What's the difference between eclipses and a new moon?

Some more moon questions, if I may. Don’t think they’ve been answered before.

How do moonrise and moonset times vary? Does the moon always rise around sunset and set around sunrise?
What I’m wondering is: is it possible to have moonrise at say, 10 am and moonset at 4 pm so that we don’t see the moon that night? Since the moon’s orbit and Earth’s rotation aren’t in sync, sounds like it could be possible.

How much is the difference and wobble between the Earth’s and moon’s rotation? Does the moon’s path across the sky vary a lot, say, like the Sun’s? Is the period a year (not likely), a lunar cycle, or something else since it depends on the rotation of both?

If I’m looking for the Moon at a certain time, what software is best to use to find its position?

Don’t discussions about the different installments of the Twilight series belong in Cafe Society? . :smiley:

Given the 5 degree difference between the moon’s orbit and the Earth’s (+/- 5 degrees north or south), and also given the fact that the moon is about half-a-degree in size (as is the sun), then I’d predict that we would see at least a short-duration partial solar eclipse somewhere on the Earth once every 6-8 lunations or so, which, checking Wikipedia’s eclipse schedules, seems to be about right. The moon just has to overlap the sun’s disc going north or south to qualify as an eclipse, so there’s a maximum of one and a half degrees worth of leeway for the moon to intersect the sun. 1.5 out of 10 is about 1 out of 7; however any given spot on the Earth won’t be seeing these eclipses 1 out of 7 times, because typically the penumbral shadow of the moon (which generates the partials) will only follow a fairly narrow path across the surface of the Earth.

Feel free to clarify or render more precisely my estimates.

A completely full moon will be at its highest at 12 midnight.

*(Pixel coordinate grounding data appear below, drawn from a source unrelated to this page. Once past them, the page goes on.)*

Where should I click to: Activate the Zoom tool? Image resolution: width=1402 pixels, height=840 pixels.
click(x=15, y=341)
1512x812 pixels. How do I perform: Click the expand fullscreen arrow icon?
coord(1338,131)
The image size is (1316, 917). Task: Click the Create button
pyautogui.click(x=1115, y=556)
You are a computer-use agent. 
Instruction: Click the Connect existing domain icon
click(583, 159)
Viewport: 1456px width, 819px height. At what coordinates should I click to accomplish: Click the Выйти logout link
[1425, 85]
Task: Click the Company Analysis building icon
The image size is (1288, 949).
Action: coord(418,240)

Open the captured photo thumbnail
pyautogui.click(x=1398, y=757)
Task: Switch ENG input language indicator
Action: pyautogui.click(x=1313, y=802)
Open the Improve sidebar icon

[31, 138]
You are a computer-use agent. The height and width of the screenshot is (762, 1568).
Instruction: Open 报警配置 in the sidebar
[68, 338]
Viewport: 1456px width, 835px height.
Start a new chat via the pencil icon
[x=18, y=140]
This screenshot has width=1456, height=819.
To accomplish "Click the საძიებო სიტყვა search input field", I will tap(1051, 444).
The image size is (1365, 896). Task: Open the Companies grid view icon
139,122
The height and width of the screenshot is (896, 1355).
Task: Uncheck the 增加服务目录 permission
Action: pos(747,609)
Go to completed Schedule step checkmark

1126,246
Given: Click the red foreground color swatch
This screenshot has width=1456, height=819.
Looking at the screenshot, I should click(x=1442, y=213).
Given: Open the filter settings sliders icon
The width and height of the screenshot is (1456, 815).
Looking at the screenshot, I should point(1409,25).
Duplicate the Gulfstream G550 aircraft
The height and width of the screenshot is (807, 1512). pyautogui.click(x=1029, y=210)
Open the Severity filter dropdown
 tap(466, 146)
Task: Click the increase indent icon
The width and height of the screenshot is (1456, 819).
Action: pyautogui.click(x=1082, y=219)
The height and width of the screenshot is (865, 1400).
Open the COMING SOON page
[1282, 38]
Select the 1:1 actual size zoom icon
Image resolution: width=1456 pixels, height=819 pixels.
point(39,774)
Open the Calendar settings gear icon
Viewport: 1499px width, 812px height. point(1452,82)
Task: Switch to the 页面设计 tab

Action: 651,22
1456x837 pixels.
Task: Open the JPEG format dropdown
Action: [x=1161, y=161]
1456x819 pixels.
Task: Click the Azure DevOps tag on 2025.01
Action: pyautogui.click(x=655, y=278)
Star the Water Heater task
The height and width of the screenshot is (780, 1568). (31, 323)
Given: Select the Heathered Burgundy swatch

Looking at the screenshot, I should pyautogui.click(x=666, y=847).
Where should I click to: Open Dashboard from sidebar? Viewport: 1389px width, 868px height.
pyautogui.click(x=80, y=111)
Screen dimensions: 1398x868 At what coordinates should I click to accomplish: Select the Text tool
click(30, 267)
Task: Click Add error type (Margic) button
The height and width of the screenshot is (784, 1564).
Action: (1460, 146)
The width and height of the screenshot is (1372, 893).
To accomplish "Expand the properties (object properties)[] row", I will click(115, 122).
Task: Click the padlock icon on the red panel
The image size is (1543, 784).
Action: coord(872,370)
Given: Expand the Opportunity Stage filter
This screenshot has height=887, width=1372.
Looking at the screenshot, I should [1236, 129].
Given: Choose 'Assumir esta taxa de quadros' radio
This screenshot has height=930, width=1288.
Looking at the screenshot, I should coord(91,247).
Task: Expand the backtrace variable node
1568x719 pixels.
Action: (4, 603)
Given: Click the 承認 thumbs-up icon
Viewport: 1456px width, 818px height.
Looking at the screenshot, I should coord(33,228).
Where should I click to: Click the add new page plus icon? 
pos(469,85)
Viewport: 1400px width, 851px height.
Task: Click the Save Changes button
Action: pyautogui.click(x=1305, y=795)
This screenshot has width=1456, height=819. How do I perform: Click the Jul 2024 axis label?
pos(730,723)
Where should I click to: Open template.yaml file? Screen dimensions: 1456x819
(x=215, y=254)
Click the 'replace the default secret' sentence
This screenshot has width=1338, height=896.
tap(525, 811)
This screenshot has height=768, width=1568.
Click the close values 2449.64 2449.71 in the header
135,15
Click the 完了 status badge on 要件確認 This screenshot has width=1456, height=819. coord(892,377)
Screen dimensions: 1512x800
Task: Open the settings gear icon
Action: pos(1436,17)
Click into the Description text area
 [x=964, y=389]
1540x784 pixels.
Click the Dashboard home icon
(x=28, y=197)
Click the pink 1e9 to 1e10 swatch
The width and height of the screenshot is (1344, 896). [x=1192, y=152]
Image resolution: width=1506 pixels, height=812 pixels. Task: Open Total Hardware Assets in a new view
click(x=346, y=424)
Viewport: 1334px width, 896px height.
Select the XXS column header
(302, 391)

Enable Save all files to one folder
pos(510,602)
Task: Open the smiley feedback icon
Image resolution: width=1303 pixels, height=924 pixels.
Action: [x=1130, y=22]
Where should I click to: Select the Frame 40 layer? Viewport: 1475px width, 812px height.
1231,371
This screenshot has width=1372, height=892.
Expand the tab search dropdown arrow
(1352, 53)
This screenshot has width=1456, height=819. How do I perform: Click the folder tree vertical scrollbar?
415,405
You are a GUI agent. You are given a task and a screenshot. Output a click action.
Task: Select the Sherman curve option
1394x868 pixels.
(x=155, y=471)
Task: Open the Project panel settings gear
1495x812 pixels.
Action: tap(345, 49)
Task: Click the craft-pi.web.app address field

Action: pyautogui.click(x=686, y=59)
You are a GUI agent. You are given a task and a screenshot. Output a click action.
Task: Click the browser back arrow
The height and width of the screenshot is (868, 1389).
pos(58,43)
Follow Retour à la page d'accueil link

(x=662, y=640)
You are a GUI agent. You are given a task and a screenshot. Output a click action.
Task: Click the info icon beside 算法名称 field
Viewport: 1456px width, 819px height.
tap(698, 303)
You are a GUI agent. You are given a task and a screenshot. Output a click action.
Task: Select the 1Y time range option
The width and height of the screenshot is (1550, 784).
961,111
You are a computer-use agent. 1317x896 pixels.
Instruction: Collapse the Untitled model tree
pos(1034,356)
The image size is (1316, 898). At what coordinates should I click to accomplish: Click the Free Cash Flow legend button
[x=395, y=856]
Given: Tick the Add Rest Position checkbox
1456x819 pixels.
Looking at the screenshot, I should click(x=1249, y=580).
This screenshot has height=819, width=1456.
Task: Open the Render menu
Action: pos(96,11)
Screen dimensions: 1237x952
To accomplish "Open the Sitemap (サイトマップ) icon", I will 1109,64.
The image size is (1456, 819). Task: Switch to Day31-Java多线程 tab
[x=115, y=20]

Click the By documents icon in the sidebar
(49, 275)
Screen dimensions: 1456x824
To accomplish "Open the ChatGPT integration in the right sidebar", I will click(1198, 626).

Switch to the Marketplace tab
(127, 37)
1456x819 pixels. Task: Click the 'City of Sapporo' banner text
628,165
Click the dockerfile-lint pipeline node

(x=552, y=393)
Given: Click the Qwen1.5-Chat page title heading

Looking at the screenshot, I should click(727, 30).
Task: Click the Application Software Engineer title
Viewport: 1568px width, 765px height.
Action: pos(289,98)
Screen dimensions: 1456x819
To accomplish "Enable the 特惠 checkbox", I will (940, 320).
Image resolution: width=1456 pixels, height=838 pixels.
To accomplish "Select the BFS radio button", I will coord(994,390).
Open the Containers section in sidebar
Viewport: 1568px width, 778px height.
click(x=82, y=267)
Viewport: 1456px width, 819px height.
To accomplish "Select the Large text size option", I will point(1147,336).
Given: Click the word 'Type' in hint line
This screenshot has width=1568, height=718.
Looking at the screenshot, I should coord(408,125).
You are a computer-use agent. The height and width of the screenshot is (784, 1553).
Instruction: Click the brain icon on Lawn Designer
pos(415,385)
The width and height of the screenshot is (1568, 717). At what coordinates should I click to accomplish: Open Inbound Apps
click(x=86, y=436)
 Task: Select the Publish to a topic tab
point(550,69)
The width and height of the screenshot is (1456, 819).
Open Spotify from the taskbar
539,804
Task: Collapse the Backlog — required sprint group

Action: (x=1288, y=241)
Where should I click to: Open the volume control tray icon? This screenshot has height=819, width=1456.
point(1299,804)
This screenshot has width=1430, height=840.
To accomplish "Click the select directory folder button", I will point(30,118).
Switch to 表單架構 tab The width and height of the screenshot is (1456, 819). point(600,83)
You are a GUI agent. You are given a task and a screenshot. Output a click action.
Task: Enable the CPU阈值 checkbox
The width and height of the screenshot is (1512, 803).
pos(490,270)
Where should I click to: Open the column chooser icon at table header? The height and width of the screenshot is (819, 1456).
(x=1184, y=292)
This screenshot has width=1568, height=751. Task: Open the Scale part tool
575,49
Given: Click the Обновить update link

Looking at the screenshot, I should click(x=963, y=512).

A completely new moon will be at its highest at 12 noon. So no, the moon doesn’t always rise around sunset.

Elaborating: Only when the moon is full is it opposite the Sun in the sky, when you’d expect one’s rising to coincide with the other’s setting. At new, they rise and set together. Any other time, they’re some interval apart, and the interval can be anything greater than zero and less than twelve hours.

I’m sometimes amazed at the things I think everyone knows, but I guess some people just don’t pay attention to. Just last Friday, my wife saw the full moon rising about 8:30, and said how it would be really pretty when we were to be boating on the lake the next night. I pointed out that it would be fairly late for that to be, because 1) the moon wouldn’t be rising the next night until close to 9:30, and 2) you’d need to wait a couple of more hours for it to be sort of overhead and lighting things up.

She questioned the bit about rising the next night about an hour later - she had just never noticed that the moon rises later every day. And she’s 51 years old! And married to me!

From your link:

So what does your phrase mean “when the new moon is first seen”?